After a troublesome short program on Thursday, Meagan Duhamel and Eric Radford finished the ISU Grand Prix Final in Marseille, France on Friday with the bronze medal.
The two-time reigning world champions placed second in the free skate, just seven-tenths of a point behind the victors, Evgenia Tarasova and Vladimir Morozov. But when added to the short program scores, the Russians finished first handily with an overall total of 213.85 points. China’s Xiaoyu Yu and Hao Zhang, who had been second in the short program, took the silver with 206.72 points, just 0.72 ahead of the Canadians’ final score of 205.99.
Canada’s other pair in the Final, Julianne Seguin and Charlie Bilodeau, placed fifth among the six qualified pairs after the fourth-best free skate.
The riskiest element in Duhamel and Radford’s short program, the new-this-season throw triple Axel, was the biggest problem, with Duhamel falling hard on an under-rotated landing.
The triple Axel is the most difficult throw allowed in the short program, with a base value of 7.7 points compared to the 5.5 points of a throw triple Lutz. However, with great execution, the Lutz, which is a very consistent element for Duhamel and Radford, could be worth as much as 7.6 points.
“We’re going to have to take a look after this competition,” Radford said of their planned short program elements. “It’s a high risk program and there’s not a high reward. The throw Axel is too risky unless you get good GOEs (Grades of Execution).”
Faced with a large hole to climb out of, Duhamel made the costly mistake of doubling the side-by-side triple Lutzes in the free skate. There were also messy landings on the throw quad Salchow and the triple toe combination.

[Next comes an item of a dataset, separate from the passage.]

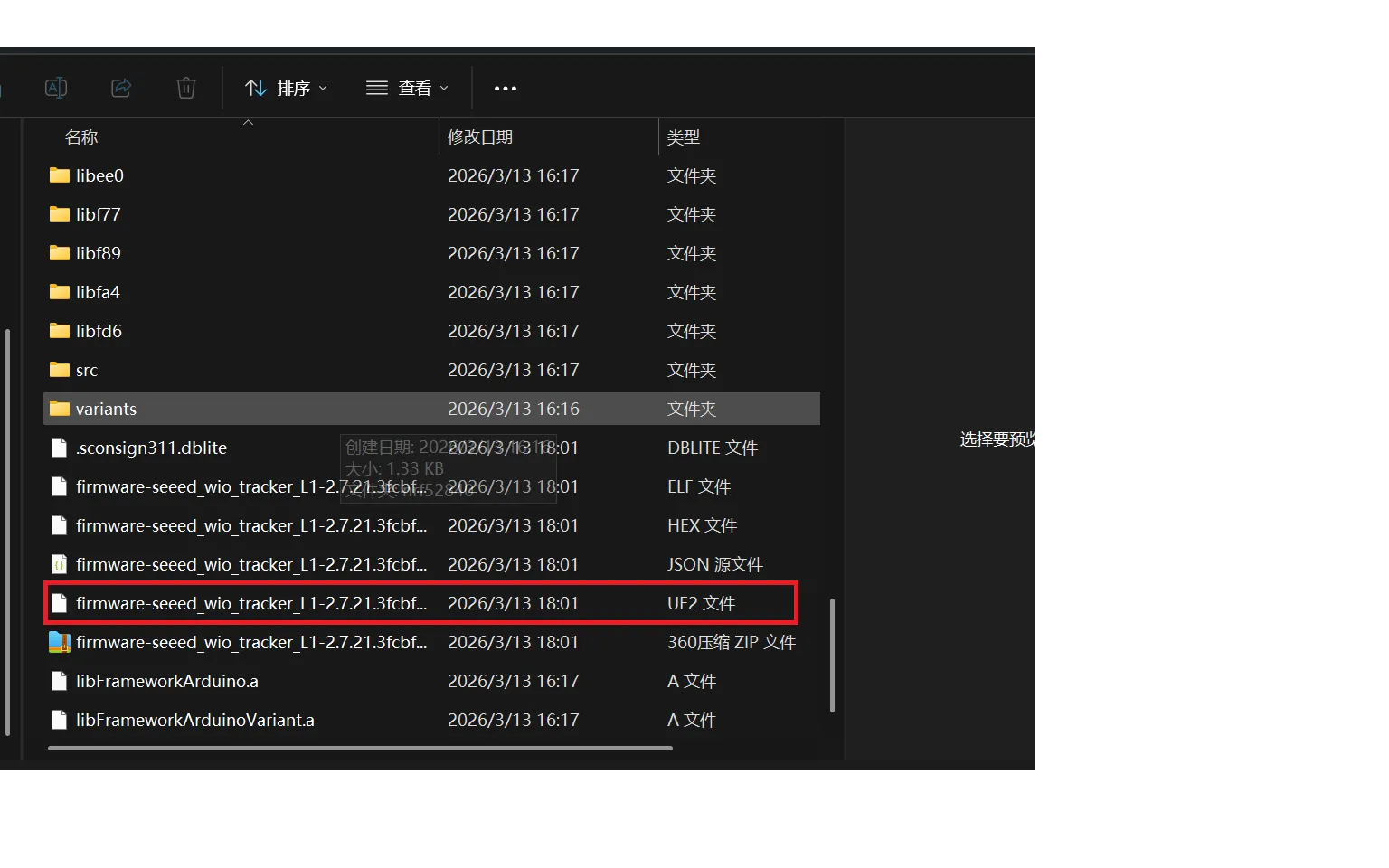The width and height of the screenshot is (1389, 868).
Task: Select the UF2 firmware file
Action: [x=250, y=603]
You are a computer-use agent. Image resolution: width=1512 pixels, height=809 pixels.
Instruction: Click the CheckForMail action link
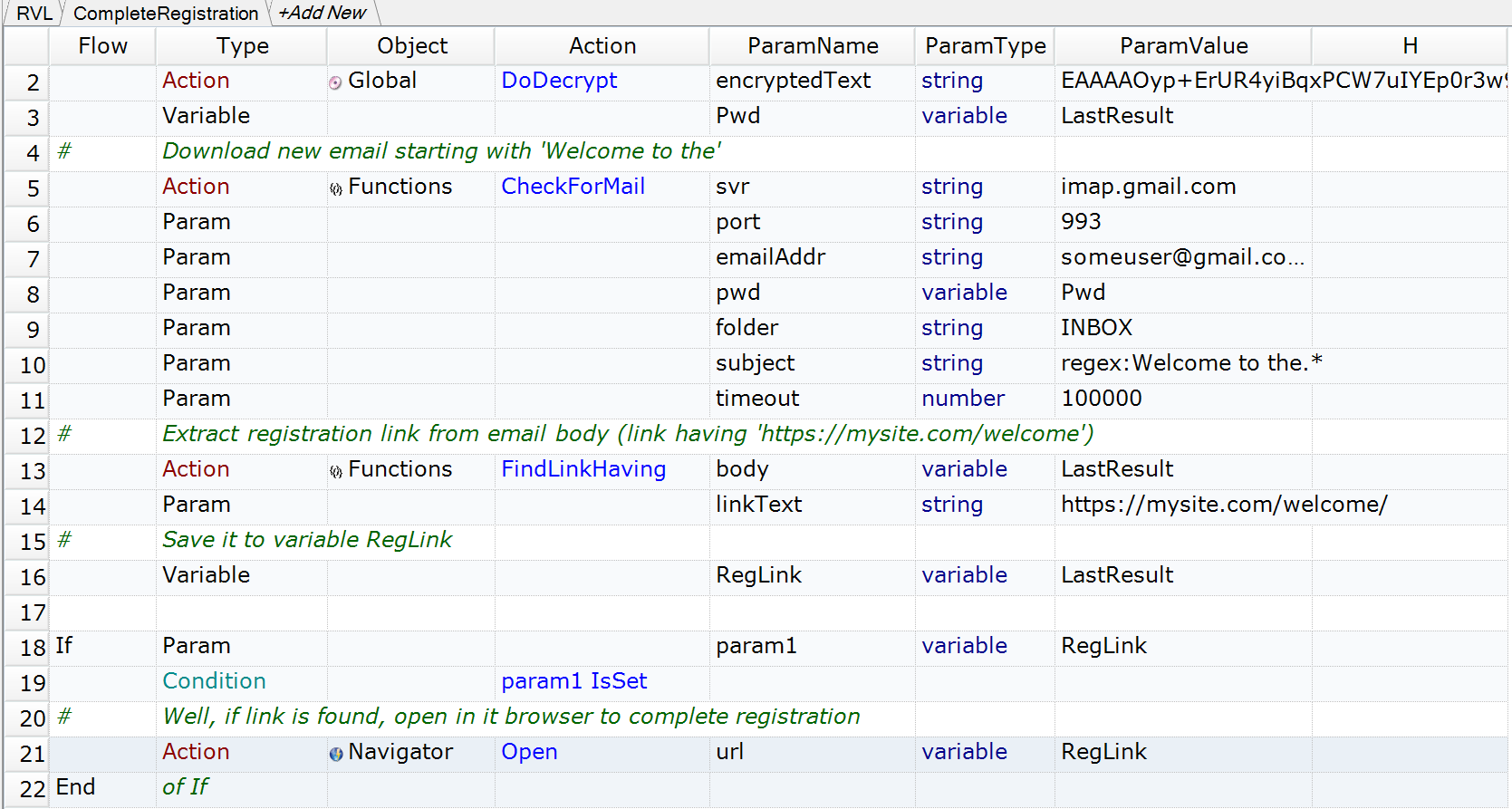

Earning level four on all elements but one of their step sequences, which was graded at a level three, the 2010 Olympic champions scored 80.50 points to take a 2.53 point lead over Americans Maia Shibutani and Alex Shibutani. They surprisingly placed 0.11 ahead of two-time reigning world champions Gabriella Papadakis and Guillaume Cizeron, who are competing in front of a home crowd.
Virtue and Moir received five perfect 10 marks from individual judges on their program components and no individual mark lower than 9.25, a sign of their strong skating skills and performance capabilities, which have been honed over the last two seasons spent touring. They’ll be last on the ice in the free dance.

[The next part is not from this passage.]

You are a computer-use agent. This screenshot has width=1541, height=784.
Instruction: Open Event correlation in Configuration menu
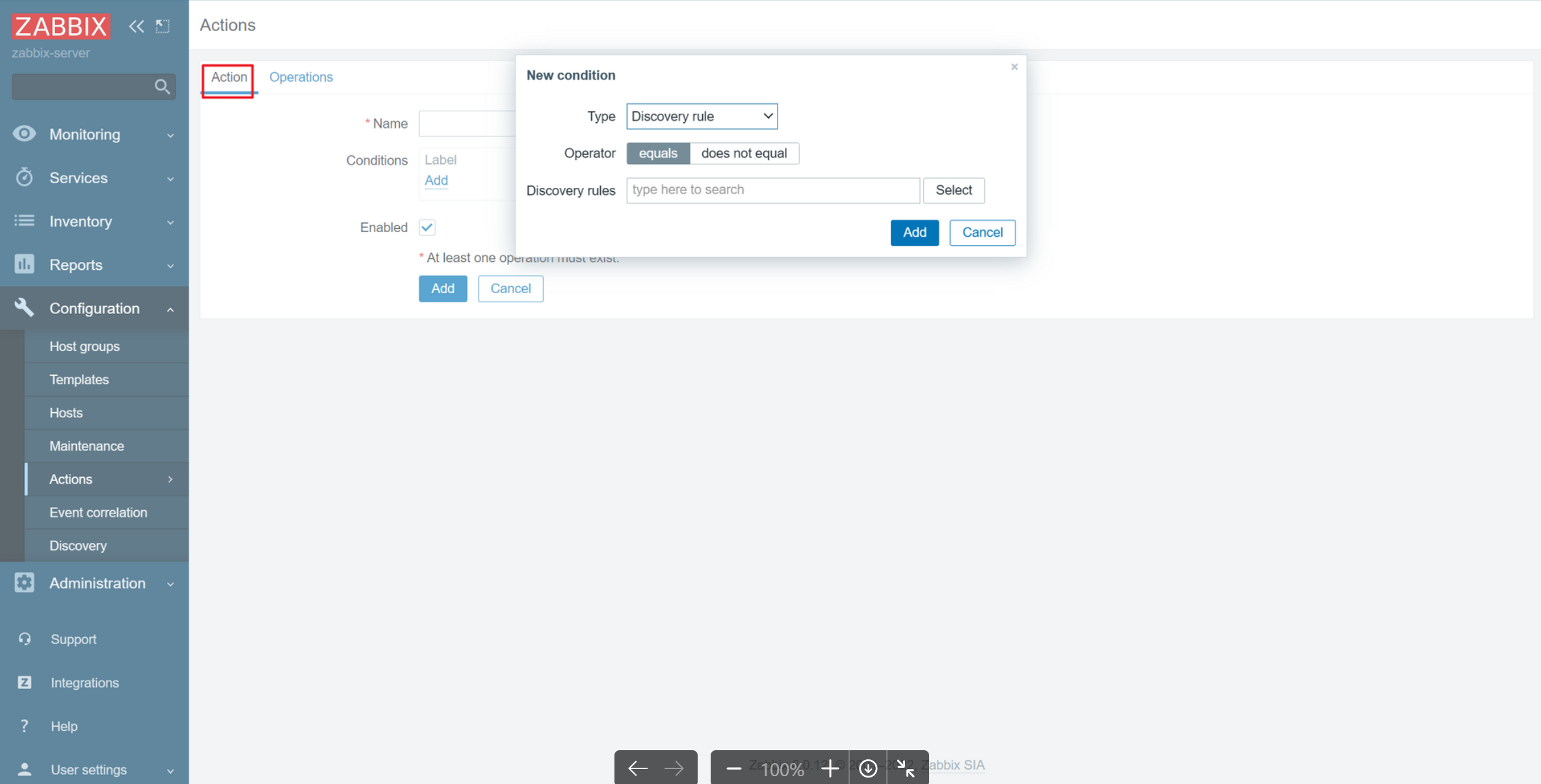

In a pleasantly surprising turn of events, Kaetlyn Osmond finds herself in second place after the ladies’ short program.
Competing in her first Grand Prix Final, Osmond’s score of 75.54 has her trailing only reigning world champion Evgenia Medvedeva of Russia who earned a world record 79.21 points. Former world medallist Satoko Miyahara of Japan is just behind with 74.64 points followed by three more Russians, led by current world bronze medallist Anna Pogorilaya and her 73.29 points.
With her Edith Piaf program that was appreciated by the French audience, the always expressive Osmond flew through a triple flip triple toe combo before nailing a triple Lutz and double Axel. She also received all level fours on her spins and step sequence and components scores in the high 8s.

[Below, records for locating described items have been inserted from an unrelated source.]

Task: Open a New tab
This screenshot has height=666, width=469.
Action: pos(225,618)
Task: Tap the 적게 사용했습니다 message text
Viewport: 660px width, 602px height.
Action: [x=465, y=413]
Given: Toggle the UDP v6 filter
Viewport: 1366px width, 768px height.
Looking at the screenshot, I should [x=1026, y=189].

The free skates for the ice dance, men, and ladies all go on Saturday. Patrick Chan is also in second place in the men’s event after his best ever short program on Thursday, getting close to the 100-point barrier with a score of 99.76 points. The program included as good a triple Axel as he has ever landed, a positive sign for an element that has been his nemesis over the last few years. Chan is 6.77 points back of the leader, Yuzuru Hanyu of Japan, but 8 points ahead of two-time reigning world champion Javier Fernandez of Spain who had two major jump errors. Chan drew the final start position for the free skate.